Tout au long de son règne, Kabila a pratiqué à la perfection l’instrumentalisation de la Justice pour tuer, réprimer, écarter, intimider ses opposants (politiques, journalistes, défenseurs des droits de l’homme, syndicalistes, religieux…). Franck Diongo, Jean Claude Muyambo, Kiboko, Moïse Katumbi, Peter Tshiani, Mwanda Nsemi, Eliezer Ntambwe, Eddy Kapend, Willy Mishiki, Gekoko Mulumba, Firmin Yangambi, Mike Mukebayi, Christopher Ngoy, Leta Mangasa, Gabriel Mokia, Bruno Tshibala, Moïse Moni Della, Huit Mulongo, Ernest Kyaviro, Bertrand Ewanga, Elie Kapend, Diomi Ndongala, Roger Lumbala… sont tous passés dans les mailles d’une justice aux ordres.

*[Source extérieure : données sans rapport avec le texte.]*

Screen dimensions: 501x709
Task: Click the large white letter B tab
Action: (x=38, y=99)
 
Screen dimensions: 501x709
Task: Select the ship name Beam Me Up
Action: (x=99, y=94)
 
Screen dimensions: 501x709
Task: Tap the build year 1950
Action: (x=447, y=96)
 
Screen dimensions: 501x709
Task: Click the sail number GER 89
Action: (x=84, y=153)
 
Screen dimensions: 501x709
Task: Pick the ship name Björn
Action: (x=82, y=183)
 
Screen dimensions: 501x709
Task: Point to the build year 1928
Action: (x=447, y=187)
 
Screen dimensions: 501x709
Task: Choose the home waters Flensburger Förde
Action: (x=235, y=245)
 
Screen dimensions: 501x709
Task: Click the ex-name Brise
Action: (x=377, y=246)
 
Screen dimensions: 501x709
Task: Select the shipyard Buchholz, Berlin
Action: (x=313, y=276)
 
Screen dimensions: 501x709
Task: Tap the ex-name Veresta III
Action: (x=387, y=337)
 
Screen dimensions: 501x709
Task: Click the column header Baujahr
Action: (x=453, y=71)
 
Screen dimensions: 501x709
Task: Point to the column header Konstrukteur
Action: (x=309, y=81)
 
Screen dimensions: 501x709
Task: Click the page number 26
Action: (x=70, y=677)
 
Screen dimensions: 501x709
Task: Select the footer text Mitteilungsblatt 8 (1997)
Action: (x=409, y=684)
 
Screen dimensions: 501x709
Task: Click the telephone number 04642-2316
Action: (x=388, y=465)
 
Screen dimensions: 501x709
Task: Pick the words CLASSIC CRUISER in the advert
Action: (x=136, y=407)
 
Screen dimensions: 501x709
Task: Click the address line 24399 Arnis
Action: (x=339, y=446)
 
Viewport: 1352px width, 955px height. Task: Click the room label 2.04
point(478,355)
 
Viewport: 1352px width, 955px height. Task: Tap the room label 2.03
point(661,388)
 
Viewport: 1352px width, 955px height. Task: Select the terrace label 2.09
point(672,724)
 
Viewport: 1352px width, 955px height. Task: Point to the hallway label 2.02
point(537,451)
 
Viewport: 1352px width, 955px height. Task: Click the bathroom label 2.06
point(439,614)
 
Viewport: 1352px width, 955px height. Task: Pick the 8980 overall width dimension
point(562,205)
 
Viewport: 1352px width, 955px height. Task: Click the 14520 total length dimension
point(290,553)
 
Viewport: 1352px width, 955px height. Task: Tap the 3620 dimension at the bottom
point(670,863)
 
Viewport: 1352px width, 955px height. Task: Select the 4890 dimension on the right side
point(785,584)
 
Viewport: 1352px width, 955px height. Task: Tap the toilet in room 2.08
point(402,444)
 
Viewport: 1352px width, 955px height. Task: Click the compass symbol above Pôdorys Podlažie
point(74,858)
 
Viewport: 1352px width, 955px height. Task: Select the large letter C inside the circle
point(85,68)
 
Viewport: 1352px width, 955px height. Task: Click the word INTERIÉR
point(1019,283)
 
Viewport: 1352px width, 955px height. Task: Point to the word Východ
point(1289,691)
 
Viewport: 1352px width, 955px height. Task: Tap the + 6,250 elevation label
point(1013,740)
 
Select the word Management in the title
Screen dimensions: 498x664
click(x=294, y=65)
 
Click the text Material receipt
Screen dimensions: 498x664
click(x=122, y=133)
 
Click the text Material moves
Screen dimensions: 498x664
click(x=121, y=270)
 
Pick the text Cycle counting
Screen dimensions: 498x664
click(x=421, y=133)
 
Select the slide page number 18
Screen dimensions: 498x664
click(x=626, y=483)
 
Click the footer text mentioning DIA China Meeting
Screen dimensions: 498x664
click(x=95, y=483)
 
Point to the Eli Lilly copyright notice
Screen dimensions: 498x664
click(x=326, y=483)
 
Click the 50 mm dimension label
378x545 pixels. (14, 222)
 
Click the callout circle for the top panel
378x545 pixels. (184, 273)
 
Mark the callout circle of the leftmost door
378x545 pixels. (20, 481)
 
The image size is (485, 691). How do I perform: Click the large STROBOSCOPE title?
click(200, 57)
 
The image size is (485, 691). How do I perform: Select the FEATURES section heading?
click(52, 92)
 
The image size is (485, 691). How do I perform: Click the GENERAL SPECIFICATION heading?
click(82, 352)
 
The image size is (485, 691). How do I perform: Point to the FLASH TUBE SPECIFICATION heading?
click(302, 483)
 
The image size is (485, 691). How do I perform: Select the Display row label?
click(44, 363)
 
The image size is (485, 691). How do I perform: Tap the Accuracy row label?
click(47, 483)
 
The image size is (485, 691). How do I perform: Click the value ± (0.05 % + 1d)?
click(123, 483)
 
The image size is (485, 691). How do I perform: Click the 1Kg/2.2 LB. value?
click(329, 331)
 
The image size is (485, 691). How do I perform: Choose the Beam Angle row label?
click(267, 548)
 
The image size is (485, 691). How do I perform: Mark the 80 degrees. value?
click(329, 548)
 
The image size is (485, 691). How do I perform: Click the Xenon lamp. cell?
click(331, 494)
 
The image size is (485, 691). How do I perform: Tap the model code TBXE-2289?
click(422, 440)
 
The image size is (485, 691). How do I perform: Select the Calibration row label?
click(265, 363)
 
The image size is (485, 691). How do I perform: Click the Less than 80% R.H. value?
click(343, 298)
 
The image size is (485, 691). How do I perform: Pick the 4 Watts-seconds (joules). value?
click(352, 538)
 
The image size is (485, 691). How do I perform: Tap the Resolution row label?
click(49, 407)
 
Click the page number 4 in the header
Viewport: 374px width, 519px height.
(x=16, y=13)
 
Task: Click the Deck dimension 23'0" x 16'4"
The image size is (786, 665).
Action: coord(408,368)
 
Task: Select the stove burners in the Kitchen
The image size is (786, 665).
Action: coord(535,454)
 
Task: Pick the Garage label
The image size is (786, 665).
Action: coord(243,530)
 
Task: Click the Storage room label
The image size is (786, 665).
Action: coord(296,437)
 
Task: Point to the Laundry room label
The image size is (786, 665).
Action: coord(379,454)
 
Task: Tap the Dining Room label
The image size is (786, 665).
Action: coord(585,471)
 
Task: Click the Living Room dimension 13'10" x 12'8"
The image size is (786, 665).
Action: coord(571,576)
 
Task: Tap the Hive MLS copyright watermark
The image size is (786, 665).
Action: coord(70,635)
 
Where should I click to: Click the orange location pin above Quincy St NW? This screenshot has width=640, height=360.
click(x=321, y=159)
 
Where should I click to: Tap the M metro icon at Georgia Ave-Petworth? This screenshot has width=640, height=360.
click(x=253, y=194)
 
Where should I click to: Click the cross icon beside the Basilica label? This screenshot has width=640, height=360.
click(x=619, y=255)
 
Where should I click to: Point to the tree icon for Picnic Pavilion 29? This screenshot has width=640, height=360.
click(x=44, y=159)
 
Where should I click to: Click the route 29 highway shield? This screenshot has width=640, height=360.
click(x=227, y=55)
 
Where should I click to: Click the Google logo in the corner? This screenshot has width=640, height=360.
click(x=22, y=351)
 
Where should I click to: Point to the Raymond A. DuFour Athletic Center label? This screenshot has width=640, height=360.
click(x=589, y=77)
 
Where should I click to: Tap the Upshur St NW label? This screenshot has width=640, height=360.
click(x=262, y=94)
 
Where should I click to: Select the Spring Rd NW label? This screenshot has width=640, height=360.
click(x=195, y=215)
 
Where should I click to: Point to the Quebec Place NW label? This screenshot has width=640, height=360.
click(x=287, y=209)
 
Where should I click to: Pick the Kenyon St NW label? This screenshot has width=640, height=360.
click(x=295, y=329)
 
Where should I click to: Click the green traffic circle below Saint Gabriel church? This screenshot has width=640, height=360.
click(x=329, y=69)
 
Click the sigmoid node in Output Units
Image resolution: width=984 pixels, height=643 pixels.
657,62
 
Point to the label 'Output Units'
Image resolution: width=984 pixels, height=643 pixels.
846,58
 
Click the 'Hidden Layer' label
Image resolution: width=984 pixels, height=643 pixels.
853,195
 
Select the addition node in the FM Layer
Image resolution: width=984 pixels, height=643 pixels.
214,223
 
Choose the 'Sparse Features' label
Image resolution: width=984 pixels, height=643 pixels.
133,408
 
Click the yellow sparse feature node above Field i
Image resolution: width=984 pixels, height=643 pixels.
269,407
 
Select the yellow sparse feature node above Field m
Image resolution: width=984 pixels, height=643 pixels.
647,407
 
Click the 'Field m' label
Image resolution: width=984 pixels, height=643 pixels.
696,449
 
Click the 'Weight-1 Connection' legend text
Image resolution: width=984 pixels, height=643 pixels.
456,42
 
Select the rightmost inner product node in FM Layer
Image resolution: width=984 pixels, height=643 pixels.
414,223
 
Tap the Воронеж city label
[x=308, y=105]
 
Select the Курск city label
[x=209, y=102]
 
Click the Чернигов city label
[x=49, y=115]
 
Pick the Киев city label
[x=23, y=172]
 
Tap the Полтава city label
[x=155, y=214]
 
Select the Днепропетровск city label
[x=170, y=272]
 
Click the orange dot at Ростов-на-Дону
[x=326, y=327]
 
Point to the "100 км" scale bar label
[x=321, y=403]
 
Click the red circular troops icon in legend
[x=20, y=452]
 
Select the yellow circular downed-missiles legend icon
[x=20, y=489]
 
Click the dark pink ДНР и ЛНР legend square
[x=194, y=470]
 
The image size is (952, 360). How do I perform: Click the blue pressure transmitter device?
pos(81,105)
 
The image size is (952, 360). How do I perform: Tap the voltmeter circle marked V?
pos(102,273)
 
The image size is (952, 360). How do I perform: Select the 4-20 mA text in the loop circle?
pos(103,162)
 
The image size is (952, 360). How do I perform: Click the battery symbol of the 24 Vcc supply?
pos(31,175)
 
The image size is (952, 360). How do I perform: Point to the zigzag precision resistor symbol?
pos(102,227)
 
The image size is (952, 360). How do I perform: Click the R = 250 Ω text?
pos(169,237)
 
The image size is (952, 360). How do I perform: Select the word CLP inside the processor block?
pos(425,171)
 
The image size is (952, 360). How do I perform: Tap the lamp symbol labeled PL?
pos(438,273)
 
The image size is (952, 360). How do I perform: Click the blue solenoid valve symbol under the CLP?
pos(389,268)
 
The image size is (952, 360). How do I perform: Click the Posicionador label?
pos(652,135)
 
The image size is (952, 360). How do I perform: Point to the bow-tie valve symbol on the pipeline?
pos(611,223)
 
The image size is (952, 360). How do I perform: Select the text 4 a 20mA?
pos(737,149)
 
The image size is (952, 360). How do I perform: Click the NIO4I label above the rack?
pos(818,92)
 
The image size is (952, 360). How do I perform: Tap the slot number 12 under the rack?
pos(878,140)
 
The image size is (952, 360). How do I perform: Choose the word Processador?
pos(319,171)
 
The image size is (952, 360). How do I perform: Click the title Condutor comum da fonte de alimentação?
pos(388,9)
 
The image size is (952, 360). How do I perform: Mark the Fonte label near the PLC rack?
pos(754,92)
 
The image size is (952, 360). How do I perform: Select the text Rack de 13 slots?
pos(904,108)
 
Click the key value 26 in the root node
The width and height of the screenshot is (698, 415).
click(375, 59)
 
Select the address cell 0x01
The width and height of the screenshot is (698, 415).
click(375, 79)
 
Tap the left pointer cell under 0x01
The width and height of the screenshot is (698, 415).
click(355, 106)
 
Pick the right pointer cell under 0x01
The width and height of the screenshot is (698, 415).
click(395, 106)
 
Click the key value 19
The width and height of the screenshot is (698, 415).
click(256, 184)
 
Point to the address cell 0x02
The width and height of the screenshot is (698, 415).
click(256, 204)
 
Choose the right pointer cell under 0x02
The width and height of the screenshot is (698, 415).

Un beau matin, le jour de mon procès au parquet de la Gombe, avant même que je ne sois jugé, un huissier de justice est venu souffler à mes avocats que dans la farde du juge, il y a déjà une sentence rédigée à l’ANR sous la dictée de l’administrateur Kalev. N’eût été la vigilance et l’intelligence de mes brillants avocats – Me Georges Kapiamba, Me Landry Pongo et Me Christan Nkoy – qui avaient demandé la surséance du procès pour inconstitutionnalité en attendant l’avis de la Cour constitutionnelle, j’aurai écopé d’une peine de mort. Mon seul crime : avoir manifesté pacifiquement le 19 septembre 2016 pour exiger la convocation du corps électoral.
POUDRE DE PERLIMPINPIN
L’avènement de Félix-Antoine Tshisekedi qui fait de «l’instauration de l’Etat de droit » la promesse phare de son mandat, a suscité de l’espoir. Mais trois ans après, le constat est amer dans la pratique. Nous assistons à la théâtralisation de la justice. Le président de la République n’a pas hésité de soutenir, d’une manière déconcertante dans une interview à France 24, que la rétro-commission « n’était pas une infraction en RDC». C’est une coopération («eza coop»), comme pour donner les orientations aux magistrats et juges qui enquêtaient sur la lutte contre la corruption et plus particulièrement sur le programme des 100 jours lancé avec pompes.
Après une telle affirmation du premier magistrat de la République, tout le monde connaît la suite que la justice a réservée à toutes ces affaires de corruption. Une pièce de théâtre de chez nous. Un véritable poisson d’avril. Une poudre de perlimpinpin.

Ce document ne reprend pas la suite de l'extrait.